What are the problem faced by vineyard managers today?

They are dealing with regular late spring frost, summer rain and temperature change.

What would frost, rain and temperature change do to the vines in vineyard?

These environment factors affect vines growth and quality as follows:

  • 1) Late Spring Frost damages buds and young shoots, which are critical for the vine's growth cycle and grape yield. Severe frost can destroy the primary buds, reducing the potential crop.
  • 2) Rain disrupts flowering and pollination, leading to poor fruit set (also called "shatter" or "coulure"). Excessive rain increases humidity, which encourages the development of fungal diseases such as downy mildew, powdery mildew, and botrytis.
  • 3) Temperature fluctuations delay or accelerate phenological stages such as bud break, flowering, veraison (color change), and ripening. Sudden cold snaps or heatwaves can stress the vines, affecting their development.

Forst on vineyard

How much can we monitor these environment factors?

Satellite data can effectively monitor frost, GDD (Growing Degree Days), and total precipitation, enabling vineyard managers to track and mitigate the impacts of environmental factors.

Satellite data for frost days, GDD, and total precipitation helps vineyard managers by providing real-time insights to prevent frost damage, optimize vine growth stages, manage water resources efficiently, and mitigate risks of disease or poor grape quality due to adverse weather conditions.

Satellite data monitoring Aus vineyard Satellite data monitoring Jpn vineyard

How to code the risk map as shown?

This code assesses vineyard risk by calculating and normalizing three key environmental factors: frost days, growing degree days (GDD), and total precipitation.

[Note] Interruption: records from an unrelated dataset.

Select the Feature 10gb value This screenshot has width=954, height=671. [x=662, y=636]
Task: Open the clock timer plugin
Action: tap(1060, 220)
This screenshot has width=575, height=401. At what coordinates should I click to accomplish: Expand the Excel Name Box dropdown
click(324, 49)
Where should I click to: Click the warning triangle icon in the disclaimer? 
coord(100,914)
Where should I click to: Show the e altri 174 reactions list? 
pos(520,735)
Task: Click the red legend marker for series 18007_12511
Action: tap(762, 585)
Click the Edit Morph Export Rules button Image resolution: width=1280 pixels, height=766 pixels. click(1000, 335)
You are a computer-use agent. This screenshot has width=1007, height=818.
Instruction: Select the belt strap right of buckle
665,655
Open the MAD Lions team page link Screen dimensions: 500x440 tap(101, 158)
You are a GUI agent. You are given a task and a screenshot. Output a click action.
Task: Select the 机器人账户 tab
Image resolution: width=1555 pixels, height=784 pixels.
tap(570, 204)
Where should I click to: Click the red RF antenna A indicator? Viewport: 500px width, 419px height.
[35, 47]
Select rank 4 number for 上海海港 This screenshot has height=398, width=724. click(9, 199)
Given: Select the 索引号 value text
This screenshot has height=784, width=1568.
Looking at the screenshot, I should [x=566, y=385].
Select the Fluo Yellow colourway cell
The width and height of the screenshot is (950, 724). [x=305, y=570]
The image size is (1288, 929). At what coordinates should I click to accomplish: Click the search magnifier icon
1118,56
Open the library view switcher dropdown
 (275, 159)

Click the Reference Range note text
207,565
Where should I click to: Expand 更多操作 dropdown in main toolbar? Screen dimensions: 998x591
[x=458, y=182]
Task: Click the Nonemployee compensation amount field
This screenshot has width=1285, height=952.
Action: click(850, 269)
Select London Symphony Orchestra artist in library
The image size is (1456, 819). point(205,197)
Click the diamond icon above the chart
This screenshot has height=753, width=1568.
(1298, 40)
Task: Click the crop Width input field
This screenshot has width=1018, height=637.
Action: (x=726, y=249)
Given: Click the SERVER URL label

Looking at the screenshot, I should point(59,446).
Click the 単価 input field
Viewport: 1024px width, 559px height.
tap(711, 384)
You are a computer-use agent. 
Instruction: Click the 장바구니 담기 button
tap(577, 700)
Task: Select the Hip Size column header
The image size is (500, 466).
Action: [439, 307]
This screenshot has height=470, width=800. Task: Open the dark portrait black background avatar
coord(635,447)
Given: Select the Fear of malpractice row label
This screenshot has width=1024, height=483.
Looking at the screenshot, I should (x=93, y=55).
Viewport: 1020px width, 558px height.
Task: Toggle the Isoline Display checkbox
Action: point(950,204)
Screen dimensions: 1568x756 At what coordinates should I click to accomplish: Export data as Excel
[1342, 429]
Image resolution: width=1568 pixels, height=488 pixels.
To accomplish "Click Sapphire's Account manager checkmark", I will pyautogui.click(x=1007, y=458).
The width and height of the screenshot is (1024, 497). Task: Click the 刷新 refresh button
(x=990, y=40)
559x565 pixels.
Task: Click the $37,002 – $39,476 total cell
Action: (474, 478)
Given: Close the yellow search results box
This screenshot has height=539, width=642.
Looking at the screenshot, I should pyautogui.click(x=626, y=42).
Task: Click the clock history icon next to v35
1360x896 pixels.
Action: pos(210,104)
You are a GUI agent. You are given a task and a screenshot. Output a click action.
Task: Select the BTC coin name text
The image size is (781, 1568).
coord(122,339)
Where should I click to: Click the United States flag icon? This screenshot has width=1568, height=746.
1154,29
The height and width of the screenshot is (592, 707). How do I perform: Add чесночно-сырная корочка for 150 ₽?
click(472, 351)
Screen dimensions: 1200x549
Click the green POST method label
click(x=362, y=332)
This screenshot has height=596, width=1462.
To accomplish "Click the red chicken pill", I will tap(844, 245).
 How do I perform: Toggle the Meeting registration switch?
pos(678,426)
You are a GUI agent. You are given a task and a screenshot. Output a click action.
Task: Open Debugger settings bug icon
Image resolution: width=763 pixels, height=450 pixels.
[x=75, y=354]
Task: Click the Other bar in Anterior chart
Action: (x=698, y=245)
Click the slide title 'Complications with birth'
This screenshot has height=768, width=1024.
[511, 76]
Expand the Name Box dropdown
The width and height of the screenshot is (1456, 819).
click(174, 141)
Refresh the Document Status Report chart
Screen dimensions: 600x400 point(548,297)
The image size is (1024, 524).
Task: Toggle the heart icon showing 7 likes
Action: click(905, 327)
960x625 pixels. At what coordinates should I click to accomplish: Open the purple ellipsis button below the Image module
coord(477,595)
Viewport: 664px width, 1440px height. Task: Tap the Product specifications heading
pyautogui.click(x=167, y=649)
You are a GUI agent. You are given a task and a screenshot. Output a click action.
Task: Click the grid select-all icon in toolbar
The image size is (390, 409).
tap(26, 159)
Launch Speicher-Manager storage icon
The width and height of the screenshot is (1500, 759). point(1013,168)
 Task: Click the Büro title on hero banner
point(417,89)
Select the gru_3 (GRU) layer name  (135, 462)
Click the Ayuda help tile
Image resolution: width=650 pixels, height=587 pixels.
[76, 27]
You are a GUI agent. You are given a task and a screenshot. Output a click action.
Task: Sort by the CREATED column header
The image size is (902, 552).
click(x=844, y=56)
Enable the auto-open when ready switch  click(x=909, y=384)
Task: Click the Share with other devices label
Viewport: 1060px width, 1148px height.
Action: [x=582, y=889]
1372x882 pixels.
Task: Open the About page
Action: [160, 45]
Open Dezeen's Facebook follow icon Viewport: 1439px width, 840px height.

Each factor is computed using ERA5 daily reanalysis data for a specified region and time period.

Frost Days: Days with a minimum air temperature below 0°C are identified, and their total count is calculated. The frost days are normalized by dividing each pixel value by the maximum frost days in the region, resulting in a scale from 0 to 1.

GDD: The average daily temperature (converted from Kelvin to Celsius) is used to compute GDD with a base temperature of 10°C. Positive differences between daily mean temperature and the base are summed over the year. GDD values are normalized similarly.

Precipitation: Total precipitation is summed across all days within the time period. The values are normalized to ensure comparability.

The normalized layers are combined into a risk map using weighted contributions: frost days (40%), GDD (30%), and precipitation (30%). The final risk map highlights areas with higher environmental risks for vineyards, aiding decision-making for vineyard site selection and management. Layers are visualized using geemap for inspection and analysis.